↓↓↓

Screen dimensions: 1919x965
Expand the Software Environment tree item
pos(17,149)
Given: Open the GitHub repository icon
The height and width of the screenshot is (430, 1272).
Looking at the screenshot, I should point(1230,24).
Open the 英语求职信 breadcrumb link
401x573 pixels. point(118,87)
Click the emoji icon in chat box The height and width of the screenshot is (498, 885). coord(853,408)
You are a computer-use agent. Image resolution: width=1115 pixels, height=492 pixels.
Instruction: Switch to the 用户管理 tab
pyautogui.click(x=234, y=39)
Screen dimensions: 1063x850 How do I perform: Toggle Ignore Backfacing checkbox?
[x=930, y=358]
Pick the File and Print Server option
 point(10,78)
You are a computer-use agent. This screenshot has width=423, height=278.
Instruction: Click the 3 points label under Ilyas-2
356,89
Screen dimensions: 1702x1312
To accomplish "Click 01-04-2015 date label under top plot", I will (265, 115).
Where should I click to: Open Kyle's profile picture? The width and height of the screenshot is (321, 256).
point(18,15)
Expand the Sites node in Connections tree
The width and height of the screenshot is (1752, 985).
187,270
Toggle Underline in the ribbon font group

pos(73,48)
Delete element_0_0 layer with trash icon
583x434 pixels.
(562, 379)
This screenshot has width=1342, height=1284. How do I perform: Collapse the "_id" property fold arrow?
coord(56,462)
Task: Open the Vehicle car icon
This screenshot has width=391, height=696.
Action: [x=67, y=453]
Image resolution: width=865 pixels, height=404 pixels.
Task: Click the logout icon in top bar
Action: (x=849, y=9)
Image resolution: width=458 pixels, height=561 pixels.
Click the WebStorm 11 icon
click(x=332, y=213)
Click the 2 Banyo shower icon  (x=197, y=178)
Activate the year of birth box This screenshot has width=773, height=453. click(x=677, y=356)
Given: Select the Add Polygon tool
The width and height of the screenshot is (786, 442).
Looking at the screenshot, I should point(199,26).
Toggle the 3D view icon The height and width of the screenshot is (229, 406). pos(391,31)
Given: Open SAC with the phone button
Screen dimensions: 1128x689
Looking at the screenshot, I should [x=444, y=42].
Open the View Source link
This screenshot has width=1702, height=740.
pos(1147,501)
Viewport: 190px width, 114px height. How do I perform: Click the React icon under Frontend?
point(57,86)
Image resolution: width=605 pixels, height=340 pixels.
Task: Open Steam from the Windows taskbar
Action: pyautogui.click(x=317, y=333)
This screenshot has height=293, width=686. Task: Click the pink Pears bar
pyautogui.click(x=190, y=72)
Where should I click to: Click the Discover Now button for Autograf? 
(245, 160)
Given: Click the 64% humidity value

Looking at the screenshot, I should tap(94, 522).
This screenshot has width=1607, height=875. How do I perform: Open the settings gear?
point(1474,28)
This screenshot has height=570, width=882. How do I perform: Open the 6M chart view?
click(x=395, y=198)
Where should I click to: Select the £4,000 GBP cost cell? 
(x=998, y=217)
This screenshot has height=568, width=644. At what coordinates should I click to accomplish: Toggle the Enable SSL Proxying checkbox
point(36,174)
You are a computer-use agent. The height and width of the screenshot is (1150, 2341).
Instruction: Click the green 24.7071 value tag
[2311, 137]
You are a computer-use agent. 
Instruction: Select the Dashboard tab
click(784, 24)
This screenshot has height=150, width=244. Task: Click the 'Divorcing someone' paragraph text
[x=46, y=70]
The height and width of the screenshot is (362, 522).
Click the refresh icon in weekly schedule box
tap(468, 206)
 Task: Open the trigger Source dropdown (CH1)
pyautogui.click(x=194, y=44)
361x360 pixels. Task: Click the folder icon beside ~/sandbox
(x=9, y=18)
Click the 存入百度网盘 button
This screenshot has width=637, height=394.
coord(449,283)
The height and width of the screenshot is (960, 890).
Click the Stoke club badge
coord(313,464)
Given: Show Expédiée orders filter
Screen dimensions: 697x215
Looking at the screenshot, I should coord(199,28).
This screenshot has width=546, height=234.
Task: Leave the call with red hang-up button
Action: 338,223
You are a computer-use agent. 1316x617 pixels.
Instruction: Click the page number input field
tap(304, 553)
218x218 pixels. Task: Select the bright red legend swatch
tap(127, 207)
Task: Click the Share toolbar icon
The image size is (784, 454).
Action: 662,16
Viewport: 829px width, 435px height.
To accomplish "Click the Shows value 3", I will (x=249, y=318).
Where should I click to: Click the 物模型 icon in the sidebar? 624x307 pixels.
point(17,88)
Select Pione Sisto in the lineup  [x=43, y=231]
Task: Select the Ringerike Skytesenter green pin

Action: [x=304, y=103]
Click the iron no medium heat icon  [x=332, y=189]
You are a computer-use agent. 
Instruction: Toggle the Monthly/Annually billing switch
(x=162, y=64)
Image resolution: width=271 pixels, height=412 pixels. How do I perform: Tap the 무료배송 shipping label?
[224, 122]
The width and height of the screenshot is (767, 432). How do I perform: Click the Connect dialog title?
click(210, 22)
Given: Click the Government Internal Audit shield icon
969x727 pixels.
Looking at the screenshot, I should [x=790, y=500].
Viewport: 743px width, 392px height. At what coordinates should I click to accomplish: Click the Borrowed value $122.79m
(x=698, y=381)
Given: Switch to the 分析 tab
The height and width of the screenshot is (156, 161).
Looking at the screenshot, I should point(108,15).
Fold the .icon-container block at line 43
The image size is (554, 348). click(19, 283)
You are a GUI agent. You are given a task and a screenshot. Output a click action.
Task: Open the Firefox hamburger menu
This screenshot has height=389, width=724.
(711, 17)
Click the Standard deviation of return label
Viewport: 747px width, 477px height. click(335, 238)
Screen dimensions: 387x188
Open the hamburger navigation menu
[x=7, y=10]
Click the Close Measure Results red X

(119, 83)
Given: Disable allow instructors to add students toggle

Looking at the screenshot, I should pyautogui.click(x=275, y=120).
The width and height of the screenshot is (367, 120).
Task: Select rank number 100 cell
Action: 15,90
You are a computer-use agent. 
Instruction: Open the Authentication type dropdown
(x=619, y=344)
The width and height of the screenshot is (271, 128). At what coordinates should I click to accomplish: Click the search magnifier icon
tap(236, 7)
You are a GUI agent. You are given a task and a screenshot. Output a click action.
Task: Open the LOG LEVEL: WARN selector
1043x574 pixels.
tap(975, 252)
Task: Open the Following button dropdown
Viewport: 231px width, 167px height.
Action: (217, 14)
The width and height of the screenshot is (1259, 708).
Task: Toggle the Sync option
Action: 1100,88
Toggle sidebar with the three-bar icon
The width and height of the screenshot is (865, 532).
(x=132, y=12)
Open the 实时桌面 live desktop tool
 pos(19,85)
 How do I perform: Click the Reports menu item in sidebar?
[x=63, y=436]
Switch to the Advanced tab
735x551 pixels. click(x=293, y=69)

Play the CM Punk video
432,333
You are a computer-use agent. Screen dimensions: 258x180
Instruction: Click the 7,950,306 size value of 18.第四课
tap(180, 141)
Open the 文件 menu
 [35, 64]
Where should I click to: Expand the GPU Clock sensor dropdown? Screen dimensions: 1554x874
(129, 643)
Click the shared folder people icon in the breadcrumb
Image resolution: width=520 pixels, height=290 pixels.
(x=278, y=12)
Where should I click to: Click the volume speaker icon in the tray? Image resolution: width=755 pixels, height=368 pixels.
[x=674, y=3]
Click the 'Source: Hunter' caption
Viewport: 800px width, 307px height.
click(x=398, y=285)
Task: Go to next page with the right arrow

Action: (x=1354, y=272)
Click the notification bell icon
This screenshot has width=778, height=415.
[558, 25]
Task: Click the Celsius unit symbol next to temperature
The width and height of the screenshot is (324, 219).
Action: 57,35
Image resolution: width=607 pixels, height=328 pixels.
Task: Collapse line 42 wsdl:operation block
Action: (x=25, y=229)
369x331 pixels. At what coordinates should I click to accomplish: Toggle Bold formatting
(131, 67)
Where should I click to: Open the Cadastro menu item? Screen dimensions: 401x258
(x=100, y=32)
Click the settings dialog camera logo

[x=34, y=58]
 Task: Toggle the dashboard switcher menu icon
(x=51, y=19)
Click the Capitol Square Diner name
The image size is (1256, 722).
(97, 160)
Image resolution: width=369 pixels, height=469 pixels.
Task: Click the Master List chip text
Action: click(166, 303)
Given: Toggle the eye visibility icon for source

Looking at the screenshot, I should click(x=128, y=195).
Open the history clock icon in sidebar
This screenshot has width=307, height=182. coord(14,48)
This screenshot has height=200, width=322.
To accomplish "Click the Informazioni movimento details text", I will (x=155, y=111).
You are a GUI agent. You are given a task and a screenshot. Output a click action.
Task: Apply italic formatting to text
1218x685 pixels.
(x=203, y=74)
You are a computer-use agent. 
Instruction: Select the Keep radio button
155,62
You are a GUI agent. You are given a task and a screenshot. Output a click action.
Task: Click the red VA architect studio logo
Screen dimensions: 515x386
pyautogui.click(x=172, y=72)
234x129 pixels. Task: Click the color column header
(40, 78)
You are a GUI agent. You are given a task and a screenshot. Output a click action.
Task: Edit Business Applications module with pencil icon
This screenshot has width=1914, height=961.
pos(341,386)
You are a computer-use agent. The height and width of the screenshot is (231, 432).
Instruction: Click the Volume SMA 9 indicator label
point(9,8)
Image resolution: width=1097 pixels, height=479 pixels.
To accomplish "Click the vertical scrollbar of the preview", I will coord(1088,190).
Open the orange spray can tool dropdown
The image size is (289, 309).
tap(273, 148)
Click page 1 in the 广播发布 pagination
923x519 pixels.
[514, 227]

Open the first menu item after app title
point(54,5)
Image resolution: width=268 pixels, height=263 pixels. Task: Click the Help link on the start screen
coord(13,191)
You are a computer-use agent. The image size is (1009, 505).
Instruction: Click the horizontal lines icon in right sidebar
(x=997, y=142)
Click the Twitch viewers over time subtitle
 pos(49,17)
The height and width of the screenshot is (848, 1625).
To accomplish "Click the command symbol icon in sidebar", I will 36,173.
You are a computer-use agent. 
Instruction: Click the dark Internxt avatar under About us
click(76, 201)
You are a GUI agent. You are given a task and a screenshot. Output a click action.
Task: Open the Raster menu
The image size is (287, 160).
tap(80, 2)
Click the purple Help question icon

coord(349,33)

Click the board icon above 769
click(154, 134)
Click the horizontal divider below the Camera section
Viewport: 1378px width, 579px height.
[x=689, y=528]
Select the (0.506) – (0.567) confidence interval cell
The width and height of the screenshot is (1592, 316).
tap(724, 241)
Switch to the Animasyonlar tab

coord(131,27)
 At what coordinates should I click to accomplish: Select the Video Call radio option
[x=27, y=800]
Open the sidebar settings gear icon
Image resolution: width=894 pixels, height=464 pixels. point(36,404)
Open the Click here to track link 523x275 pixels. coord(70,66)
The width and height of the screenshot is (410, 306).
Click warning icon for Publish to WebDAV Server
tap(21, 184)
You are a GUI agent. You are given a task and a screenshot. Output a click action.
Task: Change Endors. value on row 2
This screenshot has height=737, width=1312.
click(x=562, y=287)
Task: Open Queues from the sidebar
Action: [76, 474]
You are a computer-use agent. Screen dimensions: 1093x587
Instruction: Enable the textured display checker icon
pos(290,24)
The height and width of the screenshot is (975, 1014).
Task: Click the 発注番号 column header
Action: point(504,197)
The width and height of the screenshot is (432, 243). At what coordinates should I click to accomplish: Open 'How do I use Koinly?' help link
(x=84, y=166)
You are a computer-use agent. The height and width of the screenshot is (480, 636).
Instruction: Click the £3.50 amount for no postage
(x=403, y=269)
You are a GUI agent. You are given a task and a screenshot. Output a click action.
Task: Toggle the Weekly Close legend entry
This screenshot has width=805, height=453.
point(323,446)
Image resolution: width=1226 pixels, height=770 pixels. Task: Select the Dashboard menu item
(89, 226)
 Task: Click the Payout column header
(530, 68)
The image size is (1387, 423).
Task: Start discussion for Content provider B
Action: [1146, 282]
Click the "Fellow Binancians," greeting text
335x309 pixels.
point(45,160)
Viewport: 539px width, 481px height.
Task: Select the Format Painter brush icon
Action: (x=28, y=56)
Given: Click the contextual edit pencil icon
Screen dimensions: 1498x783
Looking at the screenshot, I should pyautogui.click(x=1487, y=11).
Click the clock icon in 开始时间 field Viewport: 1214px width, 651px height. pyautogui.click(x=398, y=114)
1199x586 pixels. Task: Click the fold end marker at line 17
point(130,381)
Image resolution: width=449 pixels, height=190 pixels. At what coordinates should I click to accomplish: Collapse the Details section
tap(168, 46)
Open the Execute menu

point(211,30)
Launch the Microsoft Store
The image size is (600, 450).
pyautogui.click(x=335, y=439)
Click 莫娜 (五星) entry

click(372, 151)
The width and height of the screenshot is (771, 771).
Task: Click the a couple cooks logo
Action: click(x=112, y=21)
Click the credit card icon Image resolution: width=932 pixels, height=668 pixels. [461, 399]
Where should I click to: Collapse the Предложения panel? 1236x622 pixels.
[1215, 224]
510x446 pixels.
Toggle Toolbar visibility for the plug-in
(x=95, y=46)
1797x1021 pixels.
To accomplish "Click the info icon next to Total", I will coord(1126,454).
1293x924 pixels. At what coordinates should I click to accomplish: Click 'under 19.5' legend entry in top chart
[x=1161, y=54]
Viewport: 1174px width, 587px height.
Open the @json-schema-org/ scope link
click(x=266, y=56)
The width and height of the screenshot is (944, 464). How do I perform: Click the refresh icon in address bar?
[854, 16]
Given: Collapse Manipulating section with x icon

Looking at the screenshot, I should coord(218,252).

↑↑↑

*Exercise:* Gather each line of the records above that contains the word "settings" and copy it out whole. Case counts.

*Worked answer:*
This screenshot has width=1607, height=875. How do I perform: Open the settings gear?
Click the settings dialog camera logo
Open the sidebar settings gear icon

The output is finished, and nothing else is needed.